La SCI DU PASSY, invoquant notamment les articles 19.6.2 et 19.6.3 de la norme NF P03-001, fait valoir qu’elle a notifié à la SAS BGL le DGD par courrier recommandé avec accusé de réception du 31 octobre 2017, que la SAS BGL disposait d’un délai de 30 jours à compter du 31 octobre 2017 pour contester ses observations à peine de forclusion, qu’elle ne l’a pas fait, qu’elle est en conséquence réputée avoir accepté le DGD, que ce DGD est donc devenu définitif, et que la demande de la SAS BGL formée 5 ans après ce DGD pour obtenir le paiement de travaux supplémentaires non mentionnés dans ledit DGD sont forcloses.
La SCI DU PASSY soutient également que, le DGD étant intervenu le 31 octobre 2017 et étant devenu définitif, la demande en paiement du prix des travaux, que la SAS BGL forme en se fondant sur le document émis en 2019, soit deux ans après le DGD définitif du 31 octobre 2017, qu’elle présente comme un DGD et contenant les travaux supplémentaires non visés dans le DGD du 31 octobre 2017, est manifestement tardive et forclose.

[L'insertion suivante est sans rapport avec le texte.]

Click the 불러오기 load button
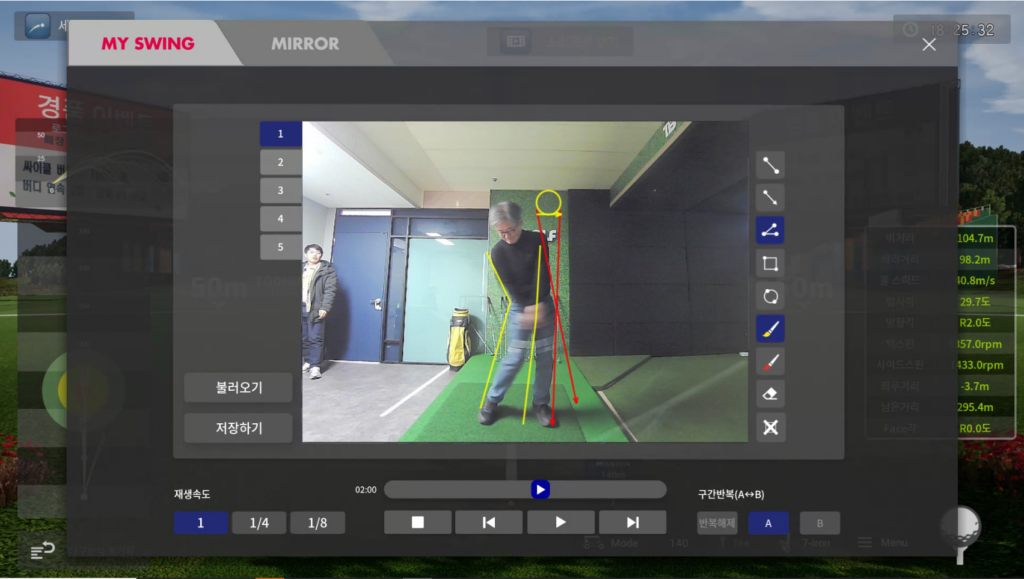 pos(238,388)
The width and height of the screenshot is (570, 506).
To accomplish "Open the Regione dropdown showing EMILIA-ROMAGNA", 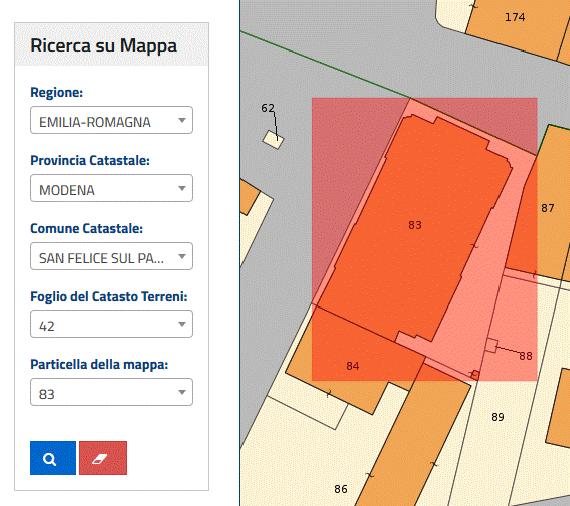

Cependant, la lettre recommandée avec accusé de réception du 31 octobre 2017 porte seulement sur des aspects de facturation, sur des réserves qui n’auraient pas été levées, sur un désordre qui serait apparu, et sur le litige opposant la SCI DU PASSY à son voisin. Concernant les éléments joints à cette lettre, il s’agit simplement de deux chèques destinés à régler des sommes dues à la SAS BGL au titre des travaux et du compte prorata ainsi qu’une facture en faveur de la SCI DU PASSY au titre d’une refacturation du compte prorata pour le lot de la SAS BGL. Il n’y a aucun décompte ayant émané au préalable du maître d’œuvre (articles 19.6.1 et 19.6.2 de la norme NF P03-001) qui est joint à ce courrier.

En conséquence, il ne saurait être retenu que la SCI DU PASSY a, par sa lettre recommandée avec accusé de réception du 31 octobre 2017 et les pièces qu’elle y a jointes, notifié un DGD à la SAS BGL.

La SCI DU PASSY ne démontre par ailleurs pas que, depuis ce prétendu DGD, elle en a transmis un à la SAS BGL conformément à l’article 19.6.2 de la norme NF P03-001.

Dès lors, la SCI DU PASSY ne peut se prévaloir d’une quelconque forclusion des demandes de la SAS au titre du paiement du coût des travaux.

Par suite, et sans qu’il soit besoin d’examiner les autres moyens des parties, la fin de non-recevoir soulevée par la SCI DU PASSY ne pourra qu’être rejetée.

Sur les dépens et l’article 700 du code de procédure civile

Les dépens seront réservés.

Il n’y a pas lieu à application de l’article 700 du code de procédure civile dans le cadre du présent incident.

PAR CES MOTIFS

Nous, Juge de la mise en état, statuant publiquement par ordonnance contradictoire et en premier ressort, par mise à disposition au greffe,

REJETONS la fin de non-recevoir soulevée par la SCI DU PASSY ;

RESERVONS les dépens ;

DISONS n’y avoir lieu à application de l’article 700 du code de procédure civile dans le cadre du présent incident ;
RENVOYONS l’affaire à l’audience de mise en état du 19 mai 2025 pour conclusions au fond de Maître Philippe NUGUE, étant rappelé que les messages et conclusions notifiées par RPVA devront l’être au plus tard le 14 mai 2025 à minuit, et ce à peine de rejet.